What the exercise asks: Starting with the line that contains "Click the 首页 home icon" and stopping after the line that contains "Screen dimensions: 630x473", return each line below exactly as written, with no others.

Records for the exercise:
'''

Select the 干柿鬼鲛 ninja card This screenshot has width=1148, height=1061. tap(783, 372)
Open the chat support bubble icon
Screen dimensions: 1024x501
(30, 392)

'''
'''

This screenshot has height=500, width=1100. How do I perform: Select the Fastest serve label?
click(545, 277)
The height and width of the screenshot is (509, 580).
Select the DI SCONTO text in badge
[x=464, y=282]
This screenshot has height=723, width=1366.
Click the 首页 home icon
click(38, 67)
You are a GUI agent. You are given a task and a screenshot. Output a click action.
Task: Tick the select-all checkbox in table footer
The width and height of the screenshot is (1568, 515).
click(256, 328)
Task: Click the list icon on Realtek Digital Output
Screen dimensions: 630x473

'''
'''

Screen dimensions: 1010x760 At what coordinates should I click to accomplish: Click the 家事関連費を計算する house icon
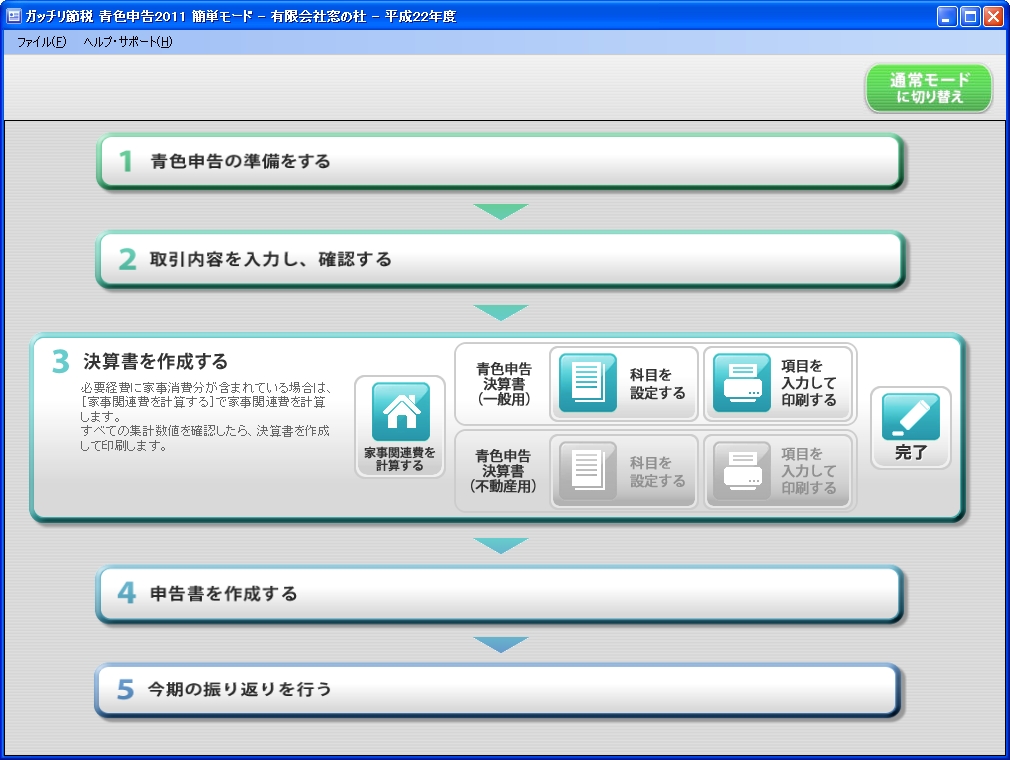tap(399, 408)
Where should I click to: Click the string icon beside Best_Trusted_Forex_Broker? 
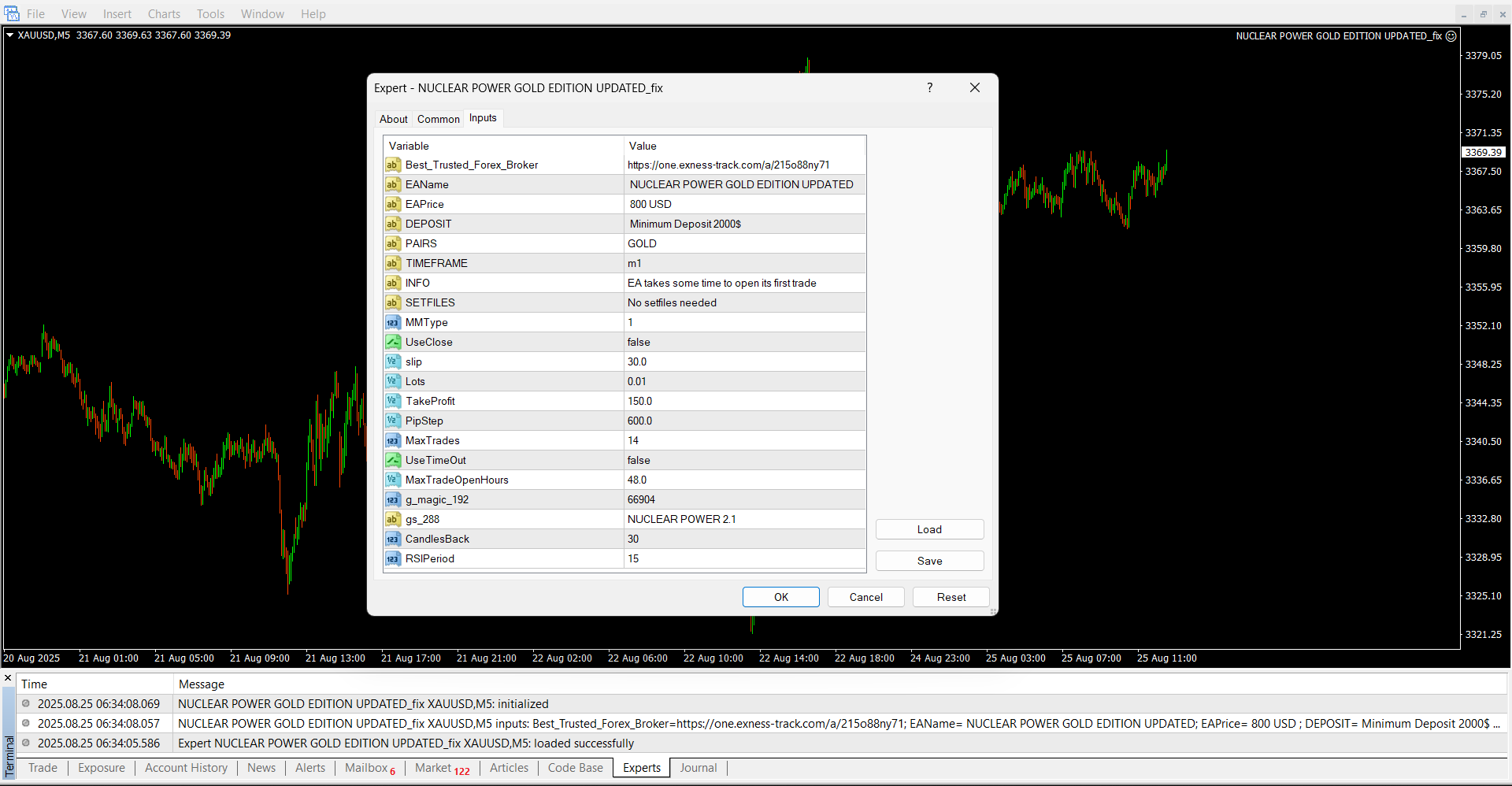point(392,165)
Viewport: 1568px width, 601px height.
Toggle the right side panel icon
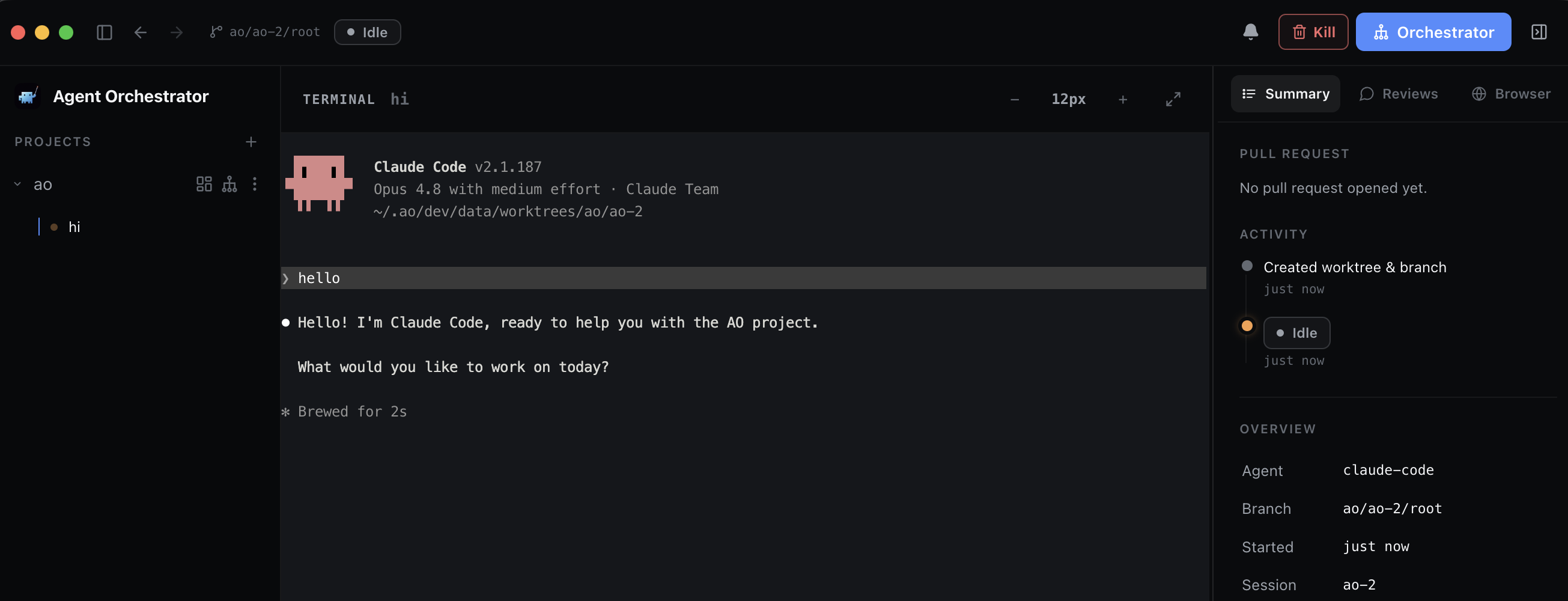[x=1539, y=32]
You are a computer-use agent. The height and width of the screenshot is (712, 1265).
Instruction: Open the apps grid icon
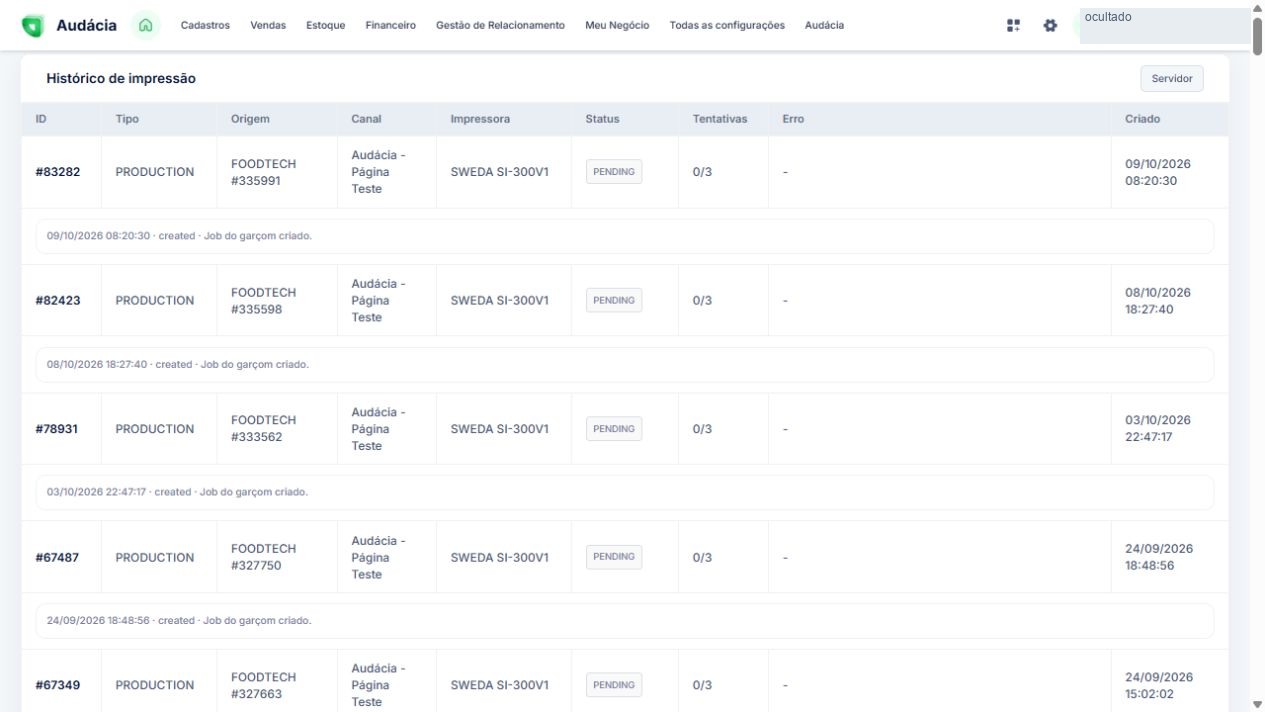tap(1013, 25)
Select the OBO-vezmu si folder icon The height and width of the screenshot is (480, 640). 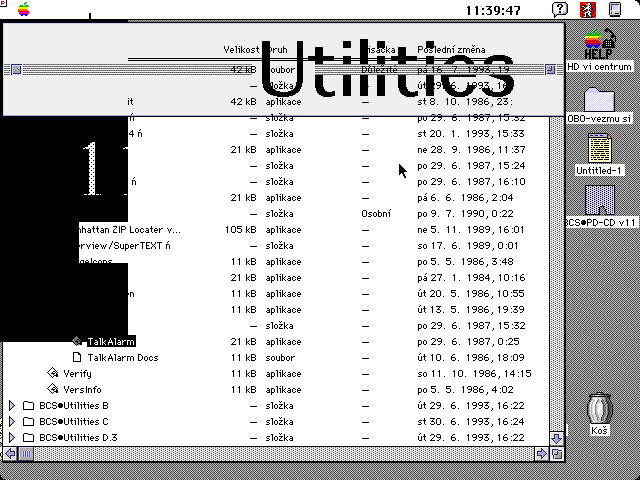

'''

Solution:
Click the 首页 home icon
click(38, 67)
You are a GUI agent. You are given a task and a screenshot. Output a click action.
Task: Tick the select-all checkbox in table footer
The width and height of the screenshot is (1568, 515).
click(256, 328)
Task: Click the list icon on Realtek Digital Output
Screen dimensions: 630x473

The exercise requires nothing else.